Curtis Boswell in his Toronto lab. All images by Paul Tadich
At this ultra-modern lab, the 25-year-old molecular biologist is breeding genetically modified zebrafish with super curvy spines in order to better understand a debilitating condition: Scoliosis, a spine-twisting ailment that affects some three percent of humanity. It can cause all sorts of problems, from reduced heart and lung function in extreme cases, to chronic pain.
Until recently, scientists had little idea about what causes scoliosis, which usually begins to afflict its sufferers in their teens. Researchers have identified some genes linked to the disease, but there was no consensus on the mechanism behind it. Boswell and his collaborators, who include other researchers in Toronto and at Princeton University, are changing all that, by looking at fish.
Boswell is a doctoral student in the department of molecular genetics at the University of Toronto and a researcher at the Hospital for Sick Children, working withBrian Ciruna. Well put-together in a crisp white lab coat when I met with him recently in his lab, he told me how the humble zebrafish became his preoccupation in the hunt for a cause of scoliosis in humans.

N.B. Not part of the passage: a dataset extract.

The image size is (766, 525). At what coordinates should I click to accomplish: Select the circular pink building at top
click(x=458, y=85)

“Scoliosis a disease we really don’t know much about,” he explained. “It’s characterized by a three-dimensional, torsional spinal curvature. Patients can have a lot of social issues with scoliosis. People with the condition often have to wear braces up to 22 hours a day.”
If it gets bad enough, the patient will have to undergo seriously invasive surgery in which steel rods are used to straighten the spine.

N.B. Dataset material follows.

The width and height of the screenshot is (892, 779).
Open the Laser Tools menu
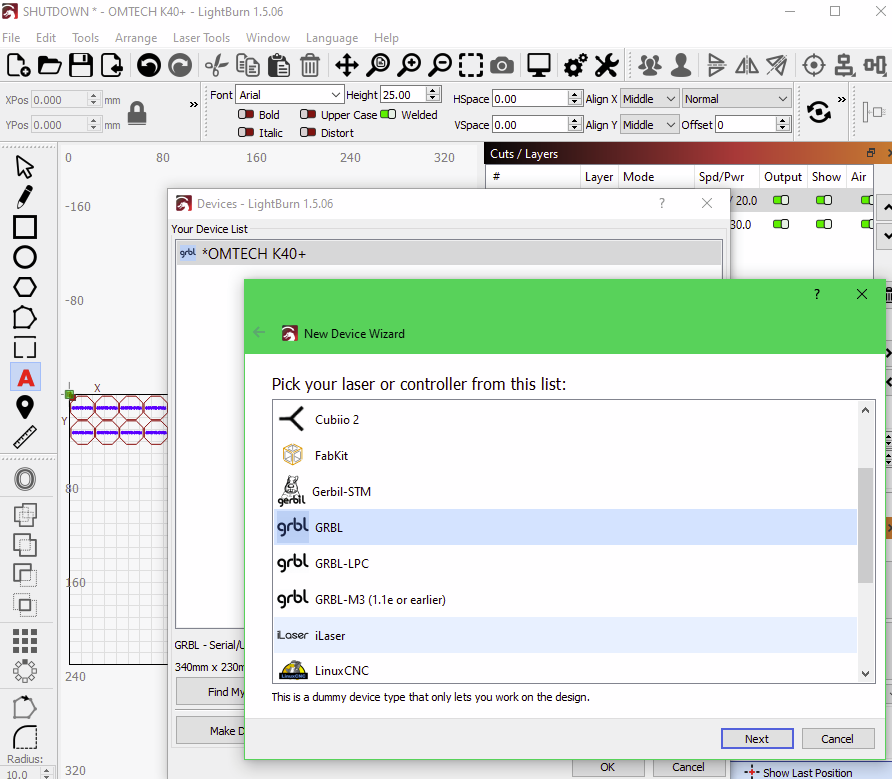201,38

Zebrafish in the Toronto lab
Boswell’s lab was already working with zebrafish—tiny creatures only a couple of millimetres long, which are transparent save a streak of colour—because they’re a popular model organism to study developmental biology.
These fish develop from a fertilized egg to a complex embryo with a beating heart, in a matter of days. They also have spinal columns that, thanks to evolution’s parsimonious nature, develop in a very similar way to us humans.
The lab stumbled onto scoliosis because of a serendipitous discovery. They were interested in finding out what happens when key genes are absent during the earliest days of life. So they used genetic engineering techniques like CRISPR to disrupt several genes that are important for normal embryonic development in zebrafish.
One is called ptk7, and it’s important in determining how cells migrate during the formation of the embryo. To Boswell’s surprise, zebrafish in which ptk7 had been eliminated had normal embryonic lives. But when they reached their “teenage” years, they developed severe curves in their spines, just like humans with scoliosis. The similarities even extended to the fact that more females—fish and humans—are biased toward the disease, and they typically suffer from a more severe form of it.
“We thought this fish could provide us with the first genetically-defined animal model of scoliosis,” said Boswell.
Boswell examining zebrafish embryos
So he and his collaborators started digging. They already knew that a proper ptk7 gene is important for the correct functioning of motile cilia. These are whip-like appendages on the surfaces of some cells that beat back and forth in a rhythmic fashion. They line the inside surface of the windpipe, whipping in concert to drive foreign matter from the lungs.
Another place many cilia are found is on the inside of the spinal column. Here, their purpose during development is to evenly bathe nervous system cells in the cerebrospinal fluid, or CSF. It’s a nutrient-rich concoction that delivers essential nutrients to the nervous system.
Boswell thought a lack of movement in the CSF might be related to the fish developing scoliosis. So he devised an experiment to find out. He injected tiny fluorescent beads into the spinal columns of normal zebrafish embryos and compared how they moved in the CSF—like bottles bobbing in a river—relative to embryos that were missing the ptk7 gene.
What he found was striking. In normal fish, the tiny beads, and thus the CSF, flowed smoothly through the spinal column in an orderly flow. But in zebrafish where ptk7 was missing, the beads swirled around in random spirals, producing truncated trails on fluorescent microscope footage.
Looking through the literature, Boswell found that humans with scoliosis often suffer from an ailment called primary ciliary dyskinesia, meaning their cilia beat poorly or are unsynchronized. This suggested a genetic mechanism underlying scoliosis in humans.
“One of the challenges in studying this disease is that there hasn’t be an single gene associated with it,” said he. The next step is to screen people with scoliosis to see which genetic mutations they harbour. If ptk7 is involved, Boswell’s knowledge of how the gene fits into the matrix of development will help to design drugs that can repair its function.
All because of a chance discovery of fish with curvy spines.